Collected data entries:

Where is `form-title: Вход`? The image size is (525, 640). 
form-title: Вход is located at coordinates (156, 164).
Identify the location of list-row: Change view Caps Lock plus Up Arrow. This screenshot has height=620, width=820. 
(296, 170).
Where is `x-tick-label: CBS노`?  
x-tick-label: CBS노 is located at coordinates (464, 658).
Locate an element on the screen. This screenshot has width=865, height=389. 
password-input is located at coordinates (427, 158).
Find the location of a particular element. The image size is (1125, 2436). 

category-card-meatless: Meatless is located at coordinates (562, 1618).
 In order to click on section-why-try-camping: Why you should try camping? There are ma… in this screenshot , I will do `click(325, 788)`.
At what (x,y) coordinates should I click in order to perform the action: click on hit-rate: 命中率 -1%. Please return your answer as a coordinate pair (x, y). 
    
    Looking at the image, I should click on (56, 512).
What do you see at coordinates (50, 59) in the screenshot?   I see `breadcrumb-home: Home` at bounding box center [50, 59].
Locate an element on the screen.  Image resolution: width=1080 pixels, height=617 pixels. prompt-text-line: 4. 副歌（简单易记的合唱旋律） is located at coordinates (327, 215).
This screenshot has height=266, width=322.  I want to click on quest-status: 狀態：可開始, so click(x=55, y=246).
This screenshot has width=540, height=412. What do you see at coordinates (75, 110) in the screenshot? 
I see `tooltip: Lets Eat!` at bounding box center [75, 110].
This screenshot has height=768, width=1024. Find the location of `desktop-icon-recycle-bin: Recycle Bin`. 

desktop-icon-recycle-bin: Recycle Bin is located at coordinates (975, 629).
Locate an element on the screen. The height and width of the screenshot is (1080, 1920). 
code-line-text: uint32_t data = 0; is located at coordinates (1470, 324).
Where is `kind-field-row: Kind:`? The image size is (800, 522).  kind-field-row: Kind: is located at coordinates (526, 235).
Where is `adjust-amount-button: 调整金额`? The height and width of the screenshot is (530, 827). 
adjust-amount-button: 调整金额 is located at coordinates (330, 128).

- _The task_:
Give the lines of the entries above, starting at the line that contains "This screenshot has height=266, width=322." and ending at the line that contains "code-line-text: uint32_t data", as a JSON list of strings with one string per line and blank lines omitted.

- _Task answer_:
[
  "This screenshot has height=266, width=322.  I want to click on quest-status: 狀態：可開始, so click(x=55, y=246).",
  "This screenshot has width=540, height=412. What do you see at coordinates (75, 110) in the screenshot? ",
  "I see `tooltip: Lets Eat!` at bounding box center [75, 110].",
  "This screenshot has height=768, width=1024. Find the location of `desktop-icon-recycle-bin: Recycle Bin`. ",
  "desktop-icon-recycle-bin: Recycle Bin is located at coordinates (975, 629).",
  "Locate an element on the screen. The height and width of the screenshot is (1080, 1920). ",
  "code-line-text: uint32_t data = 0; is located at coordinates (1470, 324)."
]